Model Predictive Control and Reinforcement Learning: a unifying approach

Abstract

The aim of this thesis is to propose new insights in the field of Model Predictive Control (MPC) combined with Reinforcement Learning (RL) algorithms, in the following research contexts: • Set-theoretic Receding Horizon Control for unknown dynamical systems. The proposed methodology is based on three elements: Linear Time-Invariant system behaviour; Data-Driven modelling, and Reinforcement Learning technicalities. These are appropriately combined in order to derive an accurate outer convex approximation of the nonlinear evolution of an unknown system. The effectiveness of the obtained uncertain polytopic model has been tested using a probabilistic approach. • Platoons on Urban Road Networks.
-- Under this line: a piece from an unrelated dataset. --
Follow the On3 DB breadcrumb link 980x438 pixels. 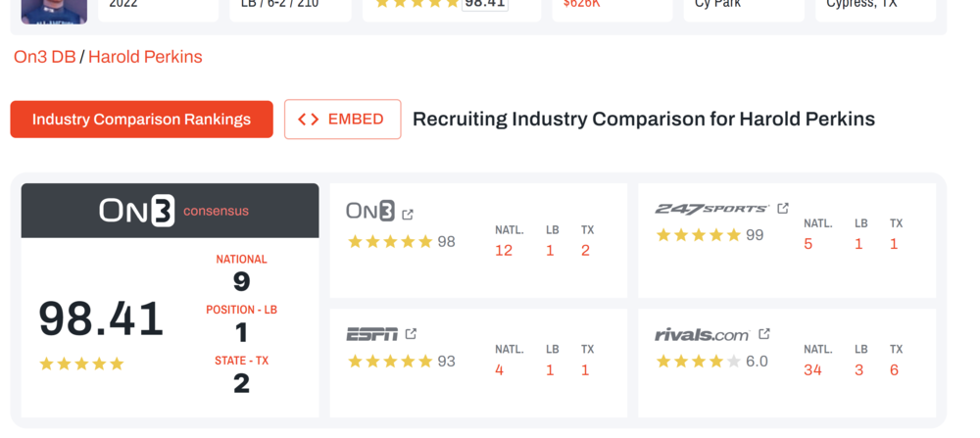44,57
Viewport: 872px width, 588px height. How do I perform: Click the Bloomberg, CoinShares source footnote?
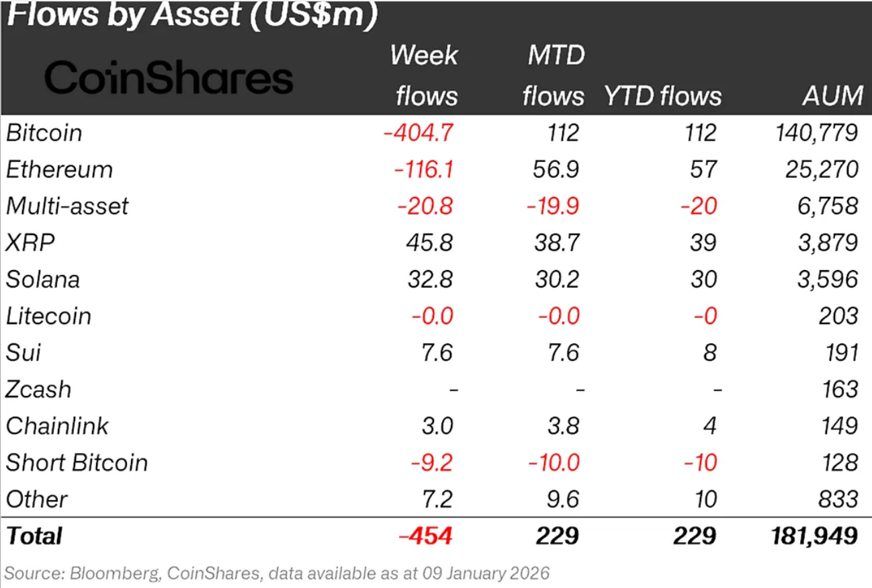(x=277, y=573)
Here, the main goals are to alleviate traffic congestion and reduce the CO2 emissions of autonomous vehicles. The core of this part of the project is the formal definition of new strategies, comprehensive of routing algorithms and distributed control systems within a theoretical formulation. To efficiently evaluate the performance of the proposed control architecture, a co-simulation between SUMO (Simulation of Urban MObility) and MATLAB has been implemented. • An intelligent multi-layer control architecture for logistics operations of autonomous vehicles in manufacturing systems. Similar to the case of autonomous vehicles on Urban Road Networks, Reinforcement Learning and Model Predictive Control are combined to solve the problem of task scheduling, routing and control. • Autonomous vehicle platoons subject to cyber-attacks. The core of this problem is how to detect and to deal with false data injections in the field of intelligent transportation systems.